Fincher’ın ‘yeni’ seri katili
Alexis Matz’ın grafik romanında uyarlanan “The Killer”, David Fincher’ın “Seven/Yedi” ve “Zodiac”tan yıllar sonra yeniden uğradığı bir seri katil hikâyesi. Kendine fazla güvenen ve işinde iyi olan bir seri katilin son işinde başarısızlığa uğramasıyla patronlarıyla hesaplaşması ve bu hesaplaşmanın psikolojik olduğu kadar fiziksel bir şiddete dönüşmesini Finchervari bir biçimde işleyen film, klasik kara filmlerin ışığına yakın dursa da bir yandan da modern zamanlardan gelen, çağdaş bir katil karakteri yaratıyor.

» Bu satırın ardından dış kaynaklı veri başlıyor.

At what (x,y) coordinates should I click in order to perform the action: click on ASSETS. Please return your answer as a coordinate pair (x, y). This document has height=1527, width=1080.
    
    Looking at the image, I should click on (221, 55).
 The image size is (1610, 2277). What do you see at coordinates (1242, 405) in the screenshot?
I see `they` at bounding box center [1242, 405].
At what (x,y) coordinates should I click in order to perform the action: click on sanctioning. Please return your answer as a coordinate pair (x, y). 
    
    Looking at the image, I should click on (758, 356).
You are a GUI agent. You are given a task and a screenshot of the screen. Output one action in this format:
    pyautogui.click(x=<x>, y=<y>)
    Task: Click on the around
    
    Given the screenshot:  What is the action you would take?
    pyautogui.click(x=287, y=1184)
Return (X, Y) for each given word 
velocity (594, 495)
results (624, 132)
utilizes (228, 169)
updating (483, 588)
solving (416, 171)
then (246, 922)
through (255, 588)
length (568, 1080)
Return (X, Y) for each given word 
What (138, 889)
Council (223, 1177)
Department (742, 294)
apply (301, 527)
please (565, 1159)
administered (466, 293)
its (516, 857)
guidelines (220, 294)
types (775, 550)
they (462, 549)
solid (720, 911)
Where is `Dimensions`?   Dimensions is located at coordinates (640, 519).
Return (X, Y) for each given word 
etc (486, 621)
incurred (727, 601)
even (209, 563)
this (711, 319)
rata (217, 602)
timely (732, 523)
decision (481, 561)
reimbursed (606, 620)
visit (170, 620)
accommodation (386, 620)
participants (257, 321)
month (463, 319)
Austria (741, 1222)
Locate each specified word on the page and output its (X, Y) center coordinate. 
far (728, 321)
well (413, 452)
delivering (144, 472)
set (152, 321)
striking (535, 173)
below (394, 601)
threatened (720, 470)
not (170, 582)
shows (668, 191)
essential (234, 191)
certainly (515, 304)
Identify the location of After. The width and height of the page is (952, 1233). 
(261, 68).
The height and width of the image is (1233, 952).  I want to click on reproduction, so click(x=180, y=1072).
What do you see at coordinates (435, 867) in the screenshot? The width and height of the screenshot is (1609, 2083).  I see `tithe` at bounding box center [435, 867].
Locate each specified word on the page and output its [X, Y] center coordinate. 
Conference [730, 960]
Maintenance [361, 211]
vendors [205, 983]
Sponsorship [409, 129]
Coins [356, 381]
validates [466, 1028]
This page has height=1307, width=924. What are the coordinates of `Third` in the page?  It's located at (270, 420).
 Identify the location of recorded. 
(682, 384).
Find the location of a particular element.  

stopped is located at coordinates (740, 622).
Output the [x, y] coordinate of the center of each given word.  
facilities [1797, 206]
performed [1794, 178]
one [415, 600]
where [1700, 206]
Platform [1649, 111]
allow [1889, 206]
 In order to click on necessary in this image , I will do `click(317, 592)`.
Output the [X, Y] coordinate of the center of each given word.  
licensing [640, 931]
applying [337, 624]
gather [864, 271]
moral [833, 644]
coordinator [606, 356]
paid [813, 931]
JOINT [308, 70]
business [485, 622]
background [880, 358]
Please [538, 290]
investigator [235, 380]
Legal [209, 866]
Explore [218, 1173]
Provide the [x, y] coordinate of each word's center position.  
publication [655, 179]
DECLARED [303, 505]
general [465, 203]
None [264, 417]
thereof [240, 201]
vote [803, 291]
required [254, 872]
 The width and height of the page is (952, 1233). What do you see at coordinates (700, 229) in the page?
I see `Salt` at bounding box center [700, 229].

“The Killer” neredeyse tek bir karakter üzerine kurulu. Michael Fassbender’in ustalıkla canlandırdığı katil dışındaki karakterler, sadece onun etrafında dolanıyor ve hikâyeye temel anlamda bile hizmet etmiyor. Filmin ilk yarım saatine yayılan edebi açılışı da bir seri katilin iç sesi olmanın yanında Fincher’ın yarattığı güçlü ışıkla göz dolduruyor. Fincher’in “The Killer”ı bu yıl Venedik’in iddialı yapımlarından biri olarak göze çarpıyor.